With pundits now pinning their hopes and analyses on the apparent generational shift in attitudes on social issues like same-sex unions, the question has to be asked: Were you wise enough to run the world when you were 25?
Neither was I. I may be something of a lifelong square, but it would have been a bad idea for a political party to poll me on my opinions at that age and align the party's positions with the results. I was wiser at 35, but I suspect many readers have learned, as I have, that you still have a lot of learning ahead of you even at 40—an age that at one time seemed like the precipice of death.
Having passed that milestone, I can truly understand now how an 80-year-old can look back on being 70 and realize that he was less wise, less polished, more urgent, and even more foolish then. People who are 25 today will almost certainly have different attitudes about a number of things when they are 40 or 65. Marriage, children, responsible employment; mortgages, debt, sorrow, heartache, sheer length of experience: the passages of life deepen our perceptions and improve our understanding.

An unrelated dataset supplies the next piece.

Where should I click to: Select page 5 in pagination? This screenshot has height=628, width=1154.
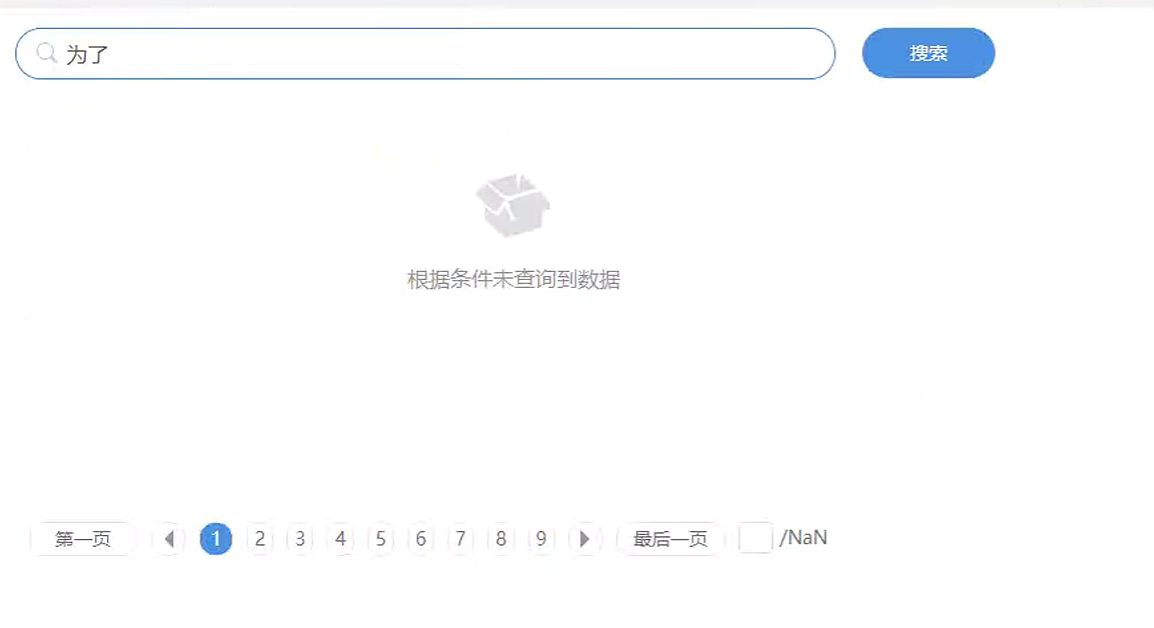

Like many people, I have found this to be a profound factor in my life. It's not a thin, insignificant thing. Let me give an example. In our 20s, we may have reason to recognize, possibly for the first time, that the "justice system" we live by is imperfect, and usually inadequate to redress pain and loss. It can punish criminals, and perhaps deter them, but it cannot restore or requite. We see that criminal trials produce a limited and flawed form of "justice," and lawsuits a pathetic one. The justice system cannot give us back our dead. It can't restore our limbs, our relationships, our mementos, or our sense of safety.
In our 20s, we may regard this with anger or cynicism, hyper-alert to the shortcomings of our fellow men and burning with the sense that there must be a better way. A decade later, having learned a great deal about ourselves, we understand that imperfection is endemic to the human race. Because we have people we love and responsibilities that fulfill us, we begin to forgive the world for falling short of our expectations.
We begin to understand, moreover, that the people around us are mostly doing the best they can, much as we are. We appreciate, as we did not when we were younger, the overriding importance of character and the inherent limitations of "systems." We come to see that it isn't a good idea to try to use the law to "fix" the people around us, and in any case, it doesn't work. We start to appreciate the wisdom of a law that doesn't preordain outcomes but guarantees us a jury of our peers—because a system written by the hand of politics would not necessarily do right by us, but our peers probably will.
The older we get, meanwhile, the more we realize that our elders had lives full of revelation, discovery, and reflection. They started out untried and learned over time, just as we have. On reaching the age they were back when we supposed them to be stupid and hidebound, we now understand that they were skeptical of our ideas for radically renovating society because they knew more than we did. They knew the cost and the value of all we have, both as a society and as individuals. Only when we reach the age of having paid the same cost ourselves do we gain a sense of that reckoning.
Once we have paid the cost, we will never again see "justice" as a matter of arranging abstractly perfect outcomes or imposing solutions on others. Our respect for others deepens because of our own experience; we cease seeing the others as clay in need of a good molding. We also grow in confidence about the wisdom we have gained, losing our worry about what others might think, while at the same time experiencing a sort of inner expansion and an increased ability to tolerate their dissent without feeling beset by it. It comes home to us how very precious freedom of thought is, and how important it is that our philosophy of law and government be respectful of it.
In the end, young people grow older, as we have. This makes it shortsighted for commentators to proclaim, for example, that the U.S. Republican Party will be obligated to align its platform with the opinions of today's 18- to 29-year-olds. Many of those young adults' opinions will become more socially conservative with time, but that may not be the most profound change they will experience. What they will realize is that law itself is incompetent to impose "just" attitudes and outcomes on us: that law exists to protect the people, not to afflict, refine, or shape us.
We are not equipped to stand in that relation to each other, and it's a benefit of age to recognize that we don't need to—and that when we try to, we make a mess. It remains to be seen what precise opinions today's young adults will hold, in about twenty years, on the social issues in our current headlines. But the issues themselves are only part of the story. How these young adults see the role of law and government is equally important, perhaps even more so. They will have plenty of opportunity to develop skepticism about the efficacy of government—and about whether there is a need for it to harangue and instruct the people on social issues. On that topic, the sentiments of young adults are likely to shift.